Despite their close friendship, the three will likely find themselves in a few lineup battles against each other over their blue-and-white careers.
Wrestling head coach Cael Sanderson on Tuesday confirmed that Bravo-Young would start at 133 pounds in the season-opening dual against Kent State on Sunday, while Teske and Teasdale retain their redshirts at 125.
“There’s a lot of great competition in our room, so you can get a pretty good idea about where they’re at,” Sanderson said. “We’ve just go to plug them into the system and go to work, start eliminating mistakes they might be making that they were able to get away with up to this point, where it’s just a little higher level competition.
“To continue to be successful, you’ve got to do things correctly. Just get them in here and go to work. There’s not really any secrets or anything magical. But we’re excited about the new kids we have in the program and it’s going to be a fun year. Every year is exciting —it’s just a new adventure really — so we’ll see where we are. We’ll see how we compete on Sunday against Kent State and we’ll move forward from there.”
Having been a high school star the past four years, Teske said he now welcomes the challenge of having to fight for a chance to start — even against his friends — as he has one goal in mind at the end.
“My mindset is always to be a national champion, whether that’s this year, next year or whenever the time is right. I’m just going to continue to work hard, learn and grow. It will fall into place. I believe it,” he said.
It’s not just Teske who believes that his skill set and the coaching staff’s ability to develop young talent will yield positive results for the Nittany Lions. Veterans Bo Nickal, Vincenzo Joseph, Mark Hall and Shakur Rasheed each spoke of the new crop of freshmen with excitement on Tuesday, with Rasheed cracking a smile as he called Bravo-Young Penn State’s next “superstar.”
“It is exciting to see them come up because of the new faces and different looks. I’m just excited to see what they are going to show in the coming months.
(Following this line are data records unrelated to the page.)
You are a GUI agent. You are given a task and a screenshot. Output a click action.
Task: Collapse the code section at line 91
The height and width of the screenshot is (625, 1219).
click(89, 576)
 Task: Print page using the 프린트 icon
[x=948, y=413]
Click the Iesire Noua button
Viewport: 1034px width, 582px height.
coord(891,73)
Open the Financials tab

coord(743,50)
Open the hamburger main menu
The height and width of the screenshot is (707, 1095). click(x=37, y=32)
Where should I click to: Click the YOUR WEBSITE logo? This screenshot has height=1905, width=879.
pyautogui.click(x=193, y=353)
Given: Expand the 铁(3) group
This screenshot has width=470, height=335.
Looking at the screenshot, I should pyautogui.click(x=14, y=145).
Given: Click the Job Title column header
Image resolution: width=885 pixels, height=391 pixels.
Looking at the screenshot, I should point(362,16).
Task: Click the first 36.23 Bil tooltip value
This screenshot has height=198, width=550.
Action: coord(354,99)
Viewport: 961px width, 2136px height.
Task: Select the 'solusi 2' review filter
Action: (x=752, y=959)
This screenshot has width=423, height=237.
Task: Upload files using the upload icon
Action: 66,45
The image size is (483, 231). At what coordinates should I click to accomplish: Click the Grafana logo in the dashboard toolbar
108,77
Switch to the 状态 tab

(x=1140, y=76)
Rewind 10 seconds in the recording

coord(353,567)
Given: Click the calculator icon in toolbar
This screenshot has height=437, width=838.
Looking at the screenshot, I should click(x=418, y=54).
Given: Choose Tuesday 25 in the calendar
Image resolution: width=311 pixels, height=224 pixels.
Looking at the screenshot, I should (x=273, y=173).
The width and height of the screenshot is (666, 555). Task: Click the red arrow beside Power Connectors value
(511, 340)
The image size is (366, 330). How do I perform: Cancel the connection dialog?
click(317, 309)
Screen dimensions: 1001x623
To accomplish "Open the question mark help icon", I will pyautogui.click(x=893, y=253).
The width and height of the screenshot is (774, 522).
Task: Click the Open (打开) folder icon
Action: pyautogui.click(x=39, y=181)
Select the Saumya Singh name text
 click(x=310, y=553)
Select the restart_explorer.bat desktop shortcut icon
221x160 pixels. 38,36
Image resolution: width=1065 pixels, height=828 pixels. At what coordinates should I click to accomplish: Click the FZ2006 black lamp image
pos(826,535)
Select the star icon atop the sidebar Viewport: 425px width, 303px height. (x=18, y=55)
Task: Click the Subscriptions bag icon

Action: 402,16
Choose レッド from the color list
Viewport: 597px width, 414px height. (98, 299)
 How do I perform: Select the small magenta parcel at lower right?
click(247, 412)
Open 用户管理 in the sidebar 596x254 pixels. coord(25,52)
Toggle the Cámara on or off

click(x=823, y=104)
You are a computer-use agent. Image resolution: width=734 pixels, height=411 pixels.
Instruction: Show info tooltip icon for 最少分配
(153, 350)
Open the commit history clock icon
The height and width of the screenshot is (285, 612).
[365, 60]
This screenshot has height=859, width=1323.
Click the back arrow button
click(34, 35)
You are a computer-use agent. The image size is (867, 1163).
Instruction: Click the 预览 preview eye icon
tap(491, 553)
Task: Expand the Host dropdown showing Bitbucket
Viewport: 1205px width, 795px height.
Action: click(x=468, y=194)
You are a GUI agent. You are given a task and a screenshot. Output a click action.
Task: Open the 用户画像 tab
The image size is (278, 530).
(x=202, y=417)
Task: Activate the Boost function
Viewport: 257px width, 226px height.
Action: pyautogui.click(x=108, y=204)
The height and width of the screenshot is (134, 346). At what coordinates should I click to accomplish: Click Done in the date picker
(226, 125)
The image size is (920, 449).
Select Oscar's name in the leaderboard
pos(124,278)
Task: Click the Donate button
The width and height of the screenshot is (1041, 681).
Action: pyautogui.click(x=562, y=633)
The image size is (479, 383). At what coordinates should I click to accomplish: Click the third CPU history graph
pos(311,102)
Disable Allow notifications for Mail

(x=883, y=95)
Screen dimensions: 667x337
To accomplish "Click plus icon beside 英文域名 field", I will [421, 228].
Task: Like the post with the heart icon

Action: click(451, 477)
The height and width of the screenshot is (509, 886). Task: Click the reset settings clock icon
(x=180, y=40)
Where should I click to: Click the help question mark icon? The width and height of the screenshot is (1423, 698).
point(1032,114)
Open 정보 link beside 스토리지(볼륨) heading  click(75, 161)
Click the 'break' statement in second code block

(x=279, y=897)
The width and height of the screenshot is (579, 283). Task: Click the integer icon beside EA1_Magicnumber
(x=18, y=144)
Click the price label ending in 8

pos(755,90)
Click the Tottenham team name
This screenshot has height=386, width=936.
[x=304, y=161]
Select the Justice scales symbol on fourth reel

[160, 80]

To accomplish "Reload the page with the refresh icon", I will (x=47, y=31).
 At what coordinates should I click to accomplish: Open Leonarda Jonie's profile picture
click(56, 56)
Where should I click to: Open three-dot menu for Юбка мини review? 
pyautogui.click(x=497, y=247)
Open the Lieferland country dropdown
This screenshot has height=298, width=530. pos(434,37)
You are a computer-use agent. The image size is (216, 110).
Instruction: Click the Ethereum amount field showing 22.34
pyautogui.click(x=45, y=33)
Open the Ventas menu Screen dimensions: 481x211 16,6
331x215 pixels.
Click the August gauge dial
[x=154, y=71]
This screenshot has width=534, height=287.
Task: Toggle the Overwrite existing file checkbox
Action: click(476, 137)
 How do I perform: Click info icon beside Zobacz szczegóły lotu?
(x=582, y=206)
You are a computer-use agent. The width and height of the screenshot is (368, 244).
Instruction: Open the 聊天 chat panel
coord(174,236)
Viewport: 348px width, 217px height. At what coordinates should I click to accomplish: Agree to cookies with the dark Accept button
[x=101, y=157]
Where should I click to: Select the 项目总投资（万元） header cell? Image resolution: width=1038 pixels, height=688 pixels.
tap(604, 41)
They are going to be scoring a lot of points,” said the two-time national champion Nickal, a sound authority on points-scoring.
Having had a few months to roll around on the mat with the likes of sophomore All-American Nick Lee and one of the program’s all-time greats in Zain Retherford, Bravo-Young said he feels ready to start Sunday, and his teammates agree.
“He’s a beast; I think he’s going to do pretty well this year,” junior Mark Hall said. “He’s looked really good in the room. I think a big thing for him will just be getting over those things that the freshmen in this sport might have a hard time with — like going to different places to wrestle.”
Hall recalled the first collegiate match he wrestled after his redshirt was pulled his true freshman year in 2017, when he lost 7-5 to Iowa’s Alex Meyer in Carver-Hawkeye Arena.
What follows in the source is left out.